Christian Feest (born July 20, 1945, at Broumov, Czechoslovakia, now Czech Republic), is an Austrian ethnologist and ethnohistorian.

Feest specializes in the Native Americans of eastern North America and the Northeastern United States and their material culture, ethnological image research and Native American anthropology of art. He is widely acknowledged for his pioneering research and publications on the early European-Native American colonial contact period, and on the history of museum collections.

Feest studied ethnology and linguistics at the University of Vienna in the 1960s. He started publishing articles in 1964. His 1969 dissertation was titled, ""Virginia Algonkian 1570-1703: Ethnohistorie und historische Ethnographic" ("Ethnohistory and Historical Ethnography of the Virginia Algonquian 1570-1703").

From 1963 to 1993 he worked at the Museum für Völkerkunde (Museum of Ethnology) in Vienna, mainly as curator of the North and Central American collections and director of the photo archive.
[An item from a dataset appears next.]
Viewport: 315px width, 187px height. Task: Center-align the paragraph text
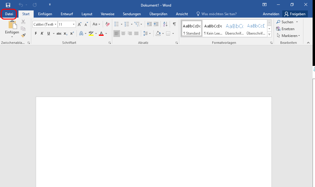(x=123, y=33)
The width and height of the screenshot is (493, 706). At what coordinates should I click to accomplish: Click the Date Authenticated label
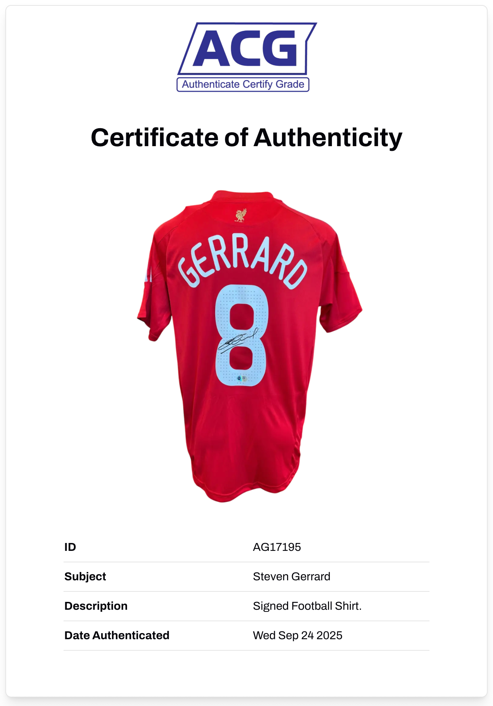pos(117,635)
From 1975 he taught anthropology at the University of Vienna and was habilitated in 1980 with a thesis on "Indian alcohol use in North America". Feest was professor of the ethnology of indigenous America at the Frobenius Institute at the Johann Wolfgang Goethe University of Frankfurt am Main from 1993 to 2004. From 2004 to 2010 he returned to the Museum of Ethnology, Vienna as director. In 1972–3, he served as a post-doctoral fellow at the Smithsonian Institution in Washington DC, and in 1987-8 as a Ford Foundation Fellow at the Newberry Library in Chicago.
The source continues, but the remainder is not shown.